1
votes

I'm trying to learn the new features of OpenCL 2.0, and I've created a small kernel in an attempt to demonstrate device-side enqueue. The Kernel is below:

#pragma OPENCL EXTENSION cl_amd_printf : enable

__kernel void call_me(__global int *a);

__kernel void templateKernel(__global  unsigned int * output,
                         __global  unsigned int * input,
                         const     unsigned int multiplier);


__kernel void call_me(__global int *a)
{   
//do nothing
int id = get_global_id(0);
//a[id] = b[id];
}



__kernel void templateKernel(__global  unsigned int * output,
                         __global  unsigned int * input,
                         const     unsigned int multiplier)
{
uint tid = get_global_id(0);
int lid = get_local_id(0);
int gid = get_group_id(0);
int broadcast = 1;
int global_size = get_global_size(0);
if(gid == 0) {
    broadcast = work_group_broadcast(5, 0);
}
int collection = work_group_scan_exclusive_add(broadcast);  


void (^kernel_block)(void) = ^{call_me(input);};
//output[tid] = input[tid] * multiplier + collection + broadcast;
output[tid] = collection;
//output[tid] = global_size;
size_t size = 100;
//printf("hey %d\n", broadcast);
ndrange_t ndrange = ndrange_1D(size);
queue_t default_queue = get_default_queue();
/*
if(tid == 0){ 
    int status = enqueue_kernel(
        default_queue, 
        CLK_ENQUEUE_FLAGS_WAIT_KERNEL,
        ndrange,
        kernel_block            
        );
    }
*/
}

This kernel is supposed to do nothing, other than have it be a successful call in the kernel, that doesn't result in the program segfaulting. What's wrong with it? The segmentation fault is removed when the enqueue_kernel call is removed. My OpenCL C compiler is set to --cl-std=CL2.0 and is confirmed to be working, since the broadcast and collect functions work properly.

I'm using AMDAPPSDK 3.0 Beta. Any help is appreciated.

1
Is it even compiling? A typical problem could be that you are passing a non compiled kernel to enqueueNDRangeKernel() therefore it segfault because the pointer is not valid. Do you have any error in any CL call before the SEG_FAULT? - DarkZeros
I have checks along the way for every API call. They read the status int. clBuildProgram returns okay, as well as everything else before enqueueNDRangeKernel. The funny thing is that on this ubuntu box, while running watch -n 0.1 ./executable , the build program status message isn't shown. - billyc59

1 Answers

2
votes

I have solved my own problem.

The issue was that in OpenCL 2.0, the API call to create command queues clCreateCommandQueue() has been deprecated.
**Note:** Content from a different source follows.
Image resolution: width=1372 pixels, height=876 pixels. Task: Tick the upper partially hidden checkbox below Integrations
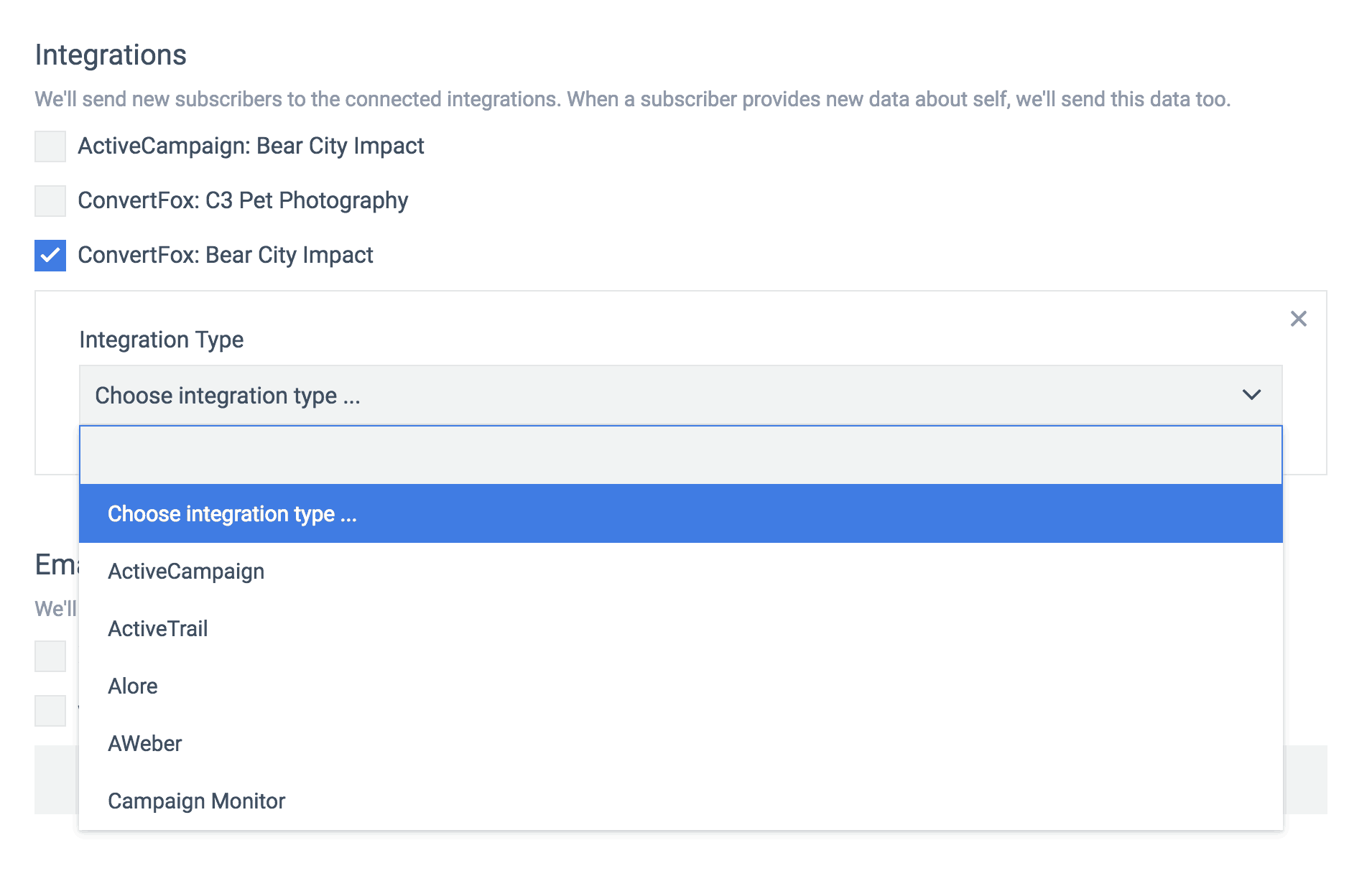[x=50, y=656]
Instead AMD suggests that one should use the new API call clCreateCommandQueueWithProperties() in order to enable device-side queues, for the device-side kernel calls.

In addition to using the new API call, one must also make at least 2 command queues. One for the host-side, and one for the device-side. The device queue is made in the host, using the additional properties that come with the new API call.